After assessing dimensionality, item response theory (IRT) models are commonly used to assess item quality. Model fit may be used to assess the appropriate parameterization of the IRT model employed. A decision between Rasch and graded item response model parameterizations is strictly a decision based on model fit and the same indices used to determine dimensionality under the EFAs may be used to determine the optimal IRT model parameterization. After selection of the optimal IRT model parameterization, estimated item parameters may be used to evaluate item quality. Items determined to exhibit sub-optimal psychometric properties from the item parameters may be candidates for elimination. If the item pool is modified by item elimination, then the EFA and IRT models need to be refit to confirm that no changes have been made to the dimensionality and that item removal did not affect item performance of the retained items.

At conclusion of the IRT analyses, the IRT item parameters may be used to generate empirically weighted scores which form a composite of frequency and severity. These scores can then be assessed using the procedures described above in this SAP, starting with internal consistency and ending with ROC curve analysis for cutpoints and classification accuracy assessments.

These analyses are given a cursory description here so as to point interested researchers toward additional analyses which may be employed if interest exists in furthering the validation of this screening tool. However, these analyses require specialized training and software and are of an extremely iterative nature. Therefore, further support and delivery of explicit code is not possible for these analyses.

Summary

The design and analyses described in this SAP, along with the code (available by request), should provide a straightforward means to establishing the preliminary psychometric and classification accuracy of the spasticity screening tool. The entire set of analyses proposed in this SAP is summarized in Table 3. In addition to the descriptions of the proposed analyses, the criterion for acceptability is given in Table 3 for each analysis.

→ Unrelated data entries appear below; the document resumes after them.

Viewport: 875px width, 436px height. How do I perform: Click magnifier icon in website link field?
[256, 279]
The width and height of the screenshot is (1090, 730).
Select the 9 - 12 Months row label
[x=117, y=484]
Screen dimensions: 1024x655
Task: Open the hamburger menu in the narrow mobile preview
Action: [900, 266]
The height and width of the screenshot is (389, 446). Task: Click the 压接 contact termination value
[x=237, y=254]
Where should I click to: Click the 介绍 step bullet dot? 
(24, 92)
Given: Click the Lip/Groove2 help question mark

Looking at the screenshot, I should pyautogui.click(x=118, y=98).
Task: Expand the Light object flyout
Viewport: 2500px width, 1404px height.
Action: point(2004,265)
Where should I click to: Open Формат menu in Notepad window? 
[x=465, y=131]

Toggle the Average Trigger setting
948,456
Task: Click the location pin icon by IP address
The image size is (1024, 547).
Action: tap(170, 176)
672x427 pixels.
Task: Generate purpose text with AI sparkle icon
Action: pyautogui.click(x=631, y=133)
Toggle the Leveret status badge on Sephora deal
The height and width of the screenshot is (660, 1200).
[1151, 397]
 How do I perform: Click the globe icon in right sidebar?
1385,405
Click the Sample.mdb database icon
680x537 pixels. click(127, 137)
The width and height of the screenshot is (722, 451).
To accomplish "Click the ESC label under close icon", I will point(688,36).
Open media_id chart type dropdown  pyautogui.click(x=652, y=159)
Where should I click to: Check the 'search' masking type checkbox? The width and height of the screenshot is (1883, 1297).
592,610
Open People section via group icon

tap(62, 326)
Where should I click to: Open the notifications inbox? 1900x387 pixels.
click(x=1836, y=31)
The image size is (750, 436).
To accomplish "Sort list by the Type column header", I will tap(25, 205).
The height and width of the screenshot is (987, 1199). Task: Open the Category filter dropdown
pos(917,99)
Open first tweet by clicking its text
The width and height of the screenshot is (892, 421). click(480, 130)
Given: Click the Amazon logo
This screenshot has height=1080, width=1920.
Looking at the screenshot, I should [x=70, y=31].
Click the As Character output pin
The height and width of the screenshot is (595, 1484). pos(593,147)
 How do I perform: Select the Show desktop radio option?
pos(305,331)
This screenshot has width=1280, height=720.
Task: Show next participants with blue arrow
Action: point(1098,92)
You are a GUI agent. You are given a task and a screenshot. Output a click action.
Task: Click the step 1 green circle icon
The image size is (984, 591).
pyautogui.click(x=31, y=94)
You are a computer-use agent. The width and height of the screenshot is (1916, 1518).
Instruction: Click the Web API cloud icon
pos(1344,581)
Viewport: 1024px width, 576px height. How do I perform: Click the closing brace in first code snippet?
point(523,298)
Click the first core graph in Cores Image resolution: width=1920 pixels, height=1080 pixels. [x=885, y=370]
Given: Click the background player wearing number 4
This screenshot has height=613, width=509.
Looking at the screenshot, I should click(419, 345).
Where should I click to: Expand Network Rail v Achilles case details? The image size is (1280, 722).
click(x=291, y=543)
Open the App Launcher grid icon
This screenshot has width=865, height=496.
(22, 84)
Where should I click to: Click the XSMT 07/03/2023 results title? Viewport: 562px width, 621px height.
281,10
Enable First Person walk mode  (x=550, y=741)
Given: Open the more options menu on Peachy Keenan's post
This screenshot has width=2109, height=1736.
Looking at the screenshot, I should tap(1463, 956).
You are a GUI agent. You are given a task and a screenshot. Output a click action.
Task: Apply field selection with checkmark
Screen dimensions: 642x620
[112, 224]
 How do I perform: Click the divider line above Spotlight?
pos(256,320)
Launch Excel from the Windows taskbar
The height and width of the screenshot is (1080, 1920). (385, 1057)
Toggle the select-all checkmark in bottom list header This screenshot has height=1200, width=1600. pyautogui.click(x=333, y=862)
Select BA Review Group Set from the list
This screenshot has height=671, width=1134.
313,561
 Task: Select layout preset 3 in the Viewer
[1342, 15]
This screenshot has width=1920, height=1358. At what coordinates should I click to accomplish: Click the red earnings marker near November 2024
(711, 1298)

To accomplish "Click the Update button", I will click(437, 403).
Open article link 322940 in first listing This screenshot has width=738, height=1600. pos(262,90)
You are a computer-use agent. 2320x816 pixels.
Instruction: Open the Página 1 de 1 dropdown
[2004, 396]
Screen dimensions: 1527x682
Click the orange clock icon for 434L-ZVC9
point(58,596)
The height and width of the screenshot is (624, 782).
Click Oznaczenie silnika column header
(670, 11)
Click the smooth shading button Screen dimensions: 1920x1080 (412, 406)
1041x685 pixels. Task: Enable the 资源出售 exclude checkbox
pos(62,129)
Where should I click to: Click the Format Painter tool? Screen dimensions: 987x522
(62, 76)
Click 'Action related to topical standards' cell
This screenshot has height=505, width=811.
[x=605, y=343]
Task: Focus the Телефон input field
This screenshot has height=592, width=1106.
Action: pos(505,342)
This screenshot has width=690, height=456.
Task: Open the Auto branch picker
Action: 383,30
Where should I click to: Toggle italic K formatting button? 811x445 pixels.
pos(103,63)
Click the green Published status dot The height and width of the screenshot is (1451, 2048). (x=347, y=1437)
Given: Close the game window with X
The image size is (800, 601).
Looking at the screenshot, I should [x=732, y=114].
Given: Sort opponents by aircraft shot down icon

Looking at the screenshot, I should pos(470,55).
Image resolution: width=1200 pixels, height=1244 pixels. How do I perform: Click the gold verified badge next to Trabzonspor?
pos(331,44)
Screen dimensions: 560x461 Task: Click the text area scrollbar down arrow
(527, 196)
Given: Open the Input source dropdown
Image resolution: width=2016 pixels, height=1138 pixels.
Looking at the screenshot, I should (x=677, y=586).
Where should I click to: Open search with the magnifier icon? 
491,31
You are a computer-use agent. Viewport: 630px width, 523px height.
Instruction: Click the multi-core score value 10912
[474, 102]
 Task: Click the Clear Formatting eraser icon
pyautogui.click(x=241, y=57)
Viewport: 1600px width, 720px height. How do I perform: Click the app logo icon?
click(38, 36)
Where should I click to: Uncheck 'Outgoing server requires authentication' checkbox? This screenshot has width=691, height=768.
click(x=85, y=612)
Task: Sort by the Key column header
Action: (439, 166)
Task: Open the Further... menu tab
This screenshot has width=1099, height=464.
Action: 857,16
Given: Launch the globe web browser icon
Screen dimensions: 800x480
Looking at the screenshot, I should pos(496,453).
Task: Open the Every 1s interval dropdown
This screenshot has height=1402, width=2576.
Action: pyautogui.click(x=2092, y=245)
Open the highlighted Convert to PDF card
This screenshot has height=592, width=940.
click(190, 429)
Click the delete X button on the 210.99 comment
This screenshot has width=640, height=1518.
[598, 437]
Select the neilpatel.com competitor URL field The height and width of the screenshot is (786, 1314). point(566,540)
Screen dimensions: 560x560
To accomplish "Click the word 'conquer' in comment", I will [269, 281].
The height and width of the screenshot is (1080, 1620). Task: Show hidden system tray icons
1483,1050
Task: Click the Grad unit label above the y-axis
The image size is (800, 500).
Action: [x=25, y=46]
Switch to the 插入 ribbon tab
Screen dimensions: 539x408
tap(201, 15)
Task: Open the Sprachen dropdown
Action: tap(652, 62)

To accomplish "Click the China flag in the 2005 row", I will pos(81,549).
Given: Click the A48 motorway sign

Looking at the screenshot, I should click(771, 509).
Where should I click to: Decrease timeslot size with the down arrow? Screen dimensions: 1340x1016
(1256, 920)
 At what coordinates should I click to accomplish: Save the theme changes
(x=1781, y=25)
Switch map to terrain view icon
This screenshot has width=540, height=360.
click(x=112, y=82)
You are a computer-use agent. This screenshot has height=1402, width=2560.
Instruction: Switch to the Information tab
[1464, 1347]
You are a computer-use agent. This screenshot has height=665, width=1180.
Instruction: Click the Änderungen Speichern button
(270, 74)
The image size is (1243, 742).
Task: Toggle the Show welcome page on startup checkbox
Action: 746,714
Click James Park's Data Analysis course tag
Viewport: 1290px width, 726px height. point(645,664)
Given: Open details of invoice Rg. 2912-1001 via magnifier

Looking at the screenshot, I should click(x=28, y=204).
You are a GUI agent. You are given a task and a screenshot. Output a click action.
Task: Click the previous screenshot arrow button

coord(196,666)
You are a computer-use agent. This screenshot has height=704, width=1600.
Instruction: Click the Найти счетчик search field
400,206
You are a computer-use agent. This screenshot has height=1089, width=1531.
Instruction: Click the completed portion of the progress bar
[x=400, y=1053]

Table 3. Summary of Proposed Primary Analyses

Property / Definition / Test / Criterion for Acceptability
Internal Consistency / Average inter-item correlation among screening tool items / Correlation-based Cronbach’s α / 0.7–0.8
TRT1 / Across baseline and follow-up / Shrout & Fleiss ICC (2,1) / 0.7–0.8
TRT2 / Across baseline and follow-up conditioned on MAS no change / Shrout & Fleiss ICC (2,1) / 0.7–0.8
Convergent Validity / Correlation between Spasticity screening tool and MAS / Pearson Correlation / > 0.4
Classification Accuracy / Agreement between screening tool classification and diagnostic classification / Logistic regression-based ROC curves to define optimal cutscore on screening tool. Classification accuracy of the cutscore criterion assessed with sensitivity, specificity, NPV, and PPV. / Sensitivity and Specificity as close to or exceeding 0.8
Classification Accuracy / Agreement between screening tool classification and single item assessing clinician impression of need for treatment / Classification accuracy of the cutscore criterion assessed with sensitivity, specificity, NPV, and PPV. Reporting of odds ratio and 95% confidence interval. / Sensitivity and Specificity as close to or exceeding 0.8. An odds ratio greater than 1 and a 95% confidence interval that is narrow and does not contain 1.0.

ICC= intraclass correlation; MAS= Modified Ashworth Scale; NPV= negative predictive value; PPV= positive predictive value; ROC= receiver operator characteristic; TRT1= test re-test reliability time 1; TRT2= test re-test reliability time 2; Cronbach’s α may be defined as the average inter-item correlation.

[i] Guttman, L. A basis for analyzing test-retest reliability. Psychometrika 1945; 10(4): 255-282.

[ii] Shrout, PE & Fleiss, JL: Intraclass Correlations: Use in Assessing Rater Reliability. Psychological Bulletin 1979; 86(2):420-28.